Sodium (Na) is a metallic element. Salt, or sodium chloride (NaCl), is a compound formed by an ionic bond of sodium (Na) and chlorine (Cl). Baking soda, or sodium bicarbonate (NaHCO3) is a sodium-containing compound and is somewhat salty and alkaline in taste but it is not a substitute for salt. When you see Nutrition Facts for a product like the GM Betty Crocker mixes that includes salt and baking soda in the ingredients list, the sodium listed in the Nutrition Facts is the combined values of sodium.
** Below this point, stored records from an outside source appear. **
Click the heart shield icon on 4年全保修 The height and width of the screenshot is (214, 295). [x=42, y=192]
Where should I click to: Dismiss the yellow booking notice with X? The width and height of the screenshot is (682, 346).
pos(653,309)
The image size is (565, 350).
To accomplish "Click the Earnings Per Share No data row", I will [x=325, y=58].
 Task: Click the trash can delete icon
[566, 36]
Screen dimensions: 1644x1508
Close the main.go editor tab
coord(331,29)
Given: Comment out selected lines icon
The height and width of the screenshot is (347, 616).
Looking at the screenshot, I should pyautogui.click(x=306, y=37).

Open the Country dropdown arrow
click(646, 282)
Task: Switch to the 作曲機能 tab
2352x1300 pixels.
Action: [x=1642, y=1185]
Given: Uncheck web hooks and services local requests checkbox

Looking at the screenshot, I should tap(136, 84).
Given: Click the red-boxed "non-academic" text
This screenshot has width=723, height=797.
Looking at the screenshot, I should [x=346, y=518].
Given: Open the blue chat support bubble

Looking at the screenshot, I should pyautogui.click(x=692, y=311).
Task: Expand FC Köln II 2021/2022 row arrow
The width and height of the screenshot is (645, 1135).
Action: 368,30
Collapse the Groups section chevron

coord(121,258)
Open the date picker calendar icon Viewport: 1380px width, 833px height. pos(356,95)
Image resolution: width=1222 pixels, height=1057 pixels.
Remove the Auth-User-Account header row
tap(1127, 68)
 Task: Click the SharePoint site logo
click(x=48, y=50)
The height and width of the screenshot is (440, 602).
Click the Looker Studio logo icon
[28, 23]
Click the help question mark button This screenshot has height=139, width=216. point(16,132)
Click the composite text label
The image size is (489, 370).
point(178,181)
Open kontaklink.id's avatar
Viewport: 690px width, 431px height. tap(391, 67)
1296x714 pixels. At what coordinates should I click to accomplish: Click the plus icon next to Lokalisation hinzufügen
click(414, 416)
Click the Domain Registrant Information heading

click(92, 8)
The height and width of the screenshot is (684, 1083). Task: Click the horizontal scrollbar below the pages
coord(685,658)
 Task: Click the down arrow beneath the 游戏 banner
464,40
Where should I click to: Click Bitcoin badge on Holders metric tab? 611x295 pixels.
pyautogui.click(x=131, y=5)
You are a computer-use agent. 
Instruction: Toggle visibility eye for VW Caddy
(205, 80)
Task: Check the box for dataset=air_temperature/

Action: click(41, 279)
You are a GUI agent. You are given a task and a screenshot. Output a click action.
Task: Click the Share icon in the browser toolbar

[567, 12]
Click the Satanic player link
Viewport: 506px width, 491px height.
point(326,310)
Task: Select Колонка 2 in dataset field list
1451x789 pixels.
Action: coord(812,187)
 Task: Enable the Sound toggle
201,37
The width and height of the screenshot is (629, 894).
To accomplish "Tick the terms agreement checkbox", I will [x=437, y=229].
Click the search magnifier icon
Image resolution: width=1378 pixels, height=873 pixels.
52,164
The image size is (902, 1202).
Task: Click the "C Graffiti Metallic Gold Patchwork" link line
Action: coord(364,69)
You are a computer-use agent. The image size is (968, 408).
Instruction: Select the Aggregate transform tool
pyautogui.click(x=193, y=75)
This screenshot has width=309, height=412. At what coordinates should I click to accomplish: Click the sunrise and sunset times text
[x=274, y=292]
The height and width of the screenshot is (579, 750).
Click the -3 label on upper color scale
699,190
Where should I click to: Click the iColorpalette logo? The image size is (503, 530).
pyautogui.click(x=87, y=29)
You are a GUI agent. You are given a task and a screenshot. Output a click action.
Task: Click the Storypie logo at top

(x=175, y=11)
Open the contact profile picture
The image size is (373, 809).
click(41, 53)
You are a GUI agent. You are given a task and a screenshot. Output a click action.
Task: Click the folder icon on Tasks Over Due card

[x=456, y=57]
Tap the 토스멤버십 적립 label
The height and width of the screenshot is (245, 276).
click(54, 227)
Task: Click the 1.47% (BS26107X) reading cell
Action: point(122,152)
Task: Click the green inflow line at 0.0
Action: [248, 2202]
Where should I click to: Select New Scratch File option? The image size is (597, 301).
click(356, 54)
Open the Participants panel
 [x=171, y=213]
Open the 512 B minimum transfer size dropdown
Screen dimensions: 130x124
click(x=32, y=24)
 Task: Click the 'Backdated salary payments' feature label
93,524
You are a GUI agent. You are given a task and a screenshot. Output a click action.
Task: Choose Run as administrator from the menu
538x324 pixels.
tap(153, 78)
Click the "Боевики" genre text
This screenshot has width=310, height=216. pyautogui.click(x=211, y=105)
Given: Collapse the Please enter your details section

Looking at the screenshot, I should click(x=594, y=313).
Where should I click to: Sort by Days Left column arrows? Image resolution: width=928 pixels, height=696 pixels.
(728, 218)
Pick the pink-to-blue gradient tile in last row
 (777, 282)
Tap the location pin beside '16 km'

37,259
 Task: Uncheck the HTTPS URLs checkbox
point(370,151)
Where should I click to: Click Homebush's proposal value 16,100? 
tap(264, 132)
This makes it difficult to reverse engineer just from the Nutrition Facts because it is difficult to know how to allocate the sodium to the different sources.  FYI, one teaspoon of salt contains about 2325 mg of sodium.

Peter

Peter,

Thanks for explaining the differences in salt and baking soda.  I just never thought of the relationship before.  I knew I couldn’t ever replace salt with baking soda, because it does taste much different. 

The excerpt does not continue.